United States District Court, N.D. New York
Oct 17, 2001
No. 97-CV-0894 (LEK/RFT) (N.D.N.Y. Oct. 17, 2001)

Opinion

No. 97-CV-0894 (LEK/RFT)

October 17, 2001

WALTER, THAYER MISHLER, P.C., LANNY E. WALTER, ESQ., Attorney for Plaintiff, 756 Madison Avenue, Albany, N Y 12208.

HON. ELIOT SPITZER, Attorney General for the State of New York, KAREN MARCOUX MANKES, ESQ., Assistant Attorney General, Attorney for Defendant, Department of Law, The Capitol, Albany, New York 12224.


MEMORANDUM-DECISION AND ORDER


Presently pending is plaintiff's motion for leave to file a second amended complaint to add a claim under section 504 of the Rehabilitation Act of 1973, 29 U.S.C. § 701-797b (1995). Docket nos. 53 54. Defendant opposes the motion. Docket nos. 56 57. For the reasons that follow, plaintiff's motion is denied.

PROCEDURAL HISTORY

On June 26, 1997, plaintiff Thomas P. Crosby ("Crosby") filed this action alleging defendant New York State Department of Labor ("defendant" or "NYSDOL") violated the anti-discrimination provisions of the Americans with Disabilities Act ("ADA"), 42 U.S.C. § 12101 et seq. See docket no. 1. On December 4, 1998, NYSDOL moved for summary judgment pursuant to Fed.R.Civ.P. 56(b) claiming, inter alia, that it is immune from suit under the ADA pursuant to the Eleventh Amendment. Docket nos. 22-25. Crosby opposed the motion and alternatively moved to amend the complaint to add a claim under the Rehabilitation Act. Docket nos. 26-28. In a decision and order dated April 7, 1999, the Honorable Lawrence E. Kahn granted defendant's motion for summary judgment and denied Crosby's motion to amend the complaint, holding that both the ADA and the Rehabilitation Act failed to validly abrogate Eleventh Amendment immunity. Docket no. 40, pp. 5-6.

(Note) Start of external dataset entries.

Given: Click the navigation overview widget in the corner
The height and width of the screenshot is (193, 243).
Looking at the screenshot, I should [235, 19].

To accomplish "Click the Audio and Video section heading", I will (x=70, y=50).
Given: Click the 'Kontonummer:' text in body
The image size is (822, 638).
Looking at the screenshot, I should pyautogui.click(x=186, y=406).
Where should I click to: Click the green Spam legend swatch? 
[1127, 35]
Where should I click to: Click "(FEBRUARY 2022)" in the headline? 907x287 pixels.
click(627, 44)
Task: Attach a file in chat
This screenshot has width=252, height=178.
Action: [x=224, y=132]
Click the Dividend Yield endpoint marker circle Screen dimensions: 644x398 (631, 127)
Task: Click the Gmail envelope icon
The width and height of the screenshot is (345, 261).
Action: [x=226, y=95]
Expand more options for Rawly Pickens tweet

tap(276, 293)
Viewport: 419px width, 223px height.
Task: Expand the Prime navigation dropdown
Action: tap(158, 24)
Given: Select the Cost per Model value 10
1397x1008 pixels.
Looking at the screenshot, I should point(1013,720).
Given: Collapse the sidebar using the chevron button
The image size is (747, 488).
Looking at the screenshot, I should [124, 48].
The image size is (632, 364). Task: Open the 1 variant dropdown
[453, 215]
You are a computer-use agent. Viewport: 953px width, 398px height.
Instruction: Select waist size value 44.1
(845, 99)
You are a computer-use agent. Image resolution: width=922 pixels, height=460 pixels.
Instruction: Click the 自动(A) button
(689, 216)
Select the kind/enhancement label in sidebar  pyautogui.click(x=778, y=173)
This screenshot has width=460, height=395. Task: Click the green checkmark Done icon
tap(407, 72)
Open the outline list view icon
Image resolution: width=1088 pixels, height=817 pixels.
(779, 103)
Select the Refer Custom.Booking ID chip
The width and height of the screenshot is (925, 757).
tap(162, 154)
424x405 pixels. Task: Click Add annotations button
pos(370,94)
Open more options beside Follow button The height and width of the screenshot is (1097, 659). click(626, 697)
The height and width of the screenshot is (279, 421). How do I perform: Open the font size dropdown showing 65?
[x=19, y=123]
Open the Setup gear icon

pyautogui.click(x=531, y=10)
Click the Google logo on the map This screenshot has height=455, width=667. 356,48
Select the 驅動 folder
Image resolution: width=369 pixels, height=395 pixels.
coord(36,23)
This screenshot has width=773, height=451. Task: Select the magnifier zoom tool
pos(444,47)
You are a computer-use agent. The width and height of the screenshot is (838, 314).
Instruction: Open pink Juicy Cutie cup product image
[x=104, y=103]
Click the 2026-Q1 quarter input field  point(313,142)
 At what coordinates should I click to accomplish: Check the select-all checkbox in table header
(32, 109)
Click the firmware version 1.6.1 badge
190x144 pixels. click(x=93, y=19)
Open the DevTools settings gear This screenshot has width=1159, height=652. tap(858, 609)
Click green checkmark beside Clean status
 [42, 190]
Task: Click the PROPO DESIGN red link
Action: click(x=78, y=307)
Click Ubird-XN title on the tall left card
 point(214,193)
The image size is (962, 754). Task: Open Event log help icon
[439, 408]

Following Judge Kahn's decision, the Second Circuit held in Muller v. Costello that the ADA validly abrogated Eleventh Amendment immunity. 187 F.3d 298 (2d Cir. 1999). Therefore, on December 16, 1999, the parties stipulated to vacating the judgment and remanding this action for further proceedings in light of Muller. Docket no. 55. On February 24, 2000, the Second Circuit held in Kilcullen v. New York State Dep't of Transp., that the Rehabilitation Act also validly abrogated Eleventh Amendment immunity. 205 F.3d 77 (2d Cir. 2000), abrogation rec'd by, Garcia v. S.U.N.Y. Health Sciences Ctr. of Brooklyn, ___ F.3d ___, 2001 WL 1159970 (2d Cir. Sept. 26, 2001) Thus, Crosby renewed his motion to amend the complaint.

DISCUSSION

Fed.R.Civ.P. 15(a) states, in pertinent part, that leave to amend the complaint should be "freely given when justice so requires." Indeed, leave to amend should be denied only in the face of undue delay, bad faith, undue prejudice to the nonmovant, futility of amendment or where the movant has repeatedly failed to cure deficiencies in previous amendments. Foman v. Davis, 371 U.S. 178, 182 (1962); Day v. Morgenthau, 909 F.2d 75, 78 (2d Cir. 1990). Furthermore, district courts are vested with broad discretion to grant a party leave to amend the pleadings. See Local 802, Assoc. Musicians of Greater N.Y. v. Parker Meriden Hotel, 145 F.3d 85, 89 (2d Cir. 1998). Here, Crosby seeks leave to amend his complaint to add a claim under the Rehabilitation Act. Specifically, Crosby contends that since New York State accepts federal funds, it has waived Eleventh Amendment immunity. See Pl. Mem. of Law (docket no. 54), point II. Defendant opposes the proposed amendment on the ground of futility.

A proposed amendment is futile where it fails to cure deficiencies in the original complaint, Acito v. Imcera Group, Inc., 47 F.3d 47, 54-55 (2d Cir. 1995), or where it would not survive a motion to dismiss. Milanese v. Rust-Oleum Corp., 244 F.3d 104, 110 (2d Cir. 2001). Therefore, to determine whether a proposed amendment is futile, it must be analyzed under the same standard as a Fed.R.Civ.P. 12(b)(6) motion to dismiss. See id. Here, NYSDOL contends that the proposed amendment is futile because New York State did not waive Eleventh Amendment immunity by accepting federal funds.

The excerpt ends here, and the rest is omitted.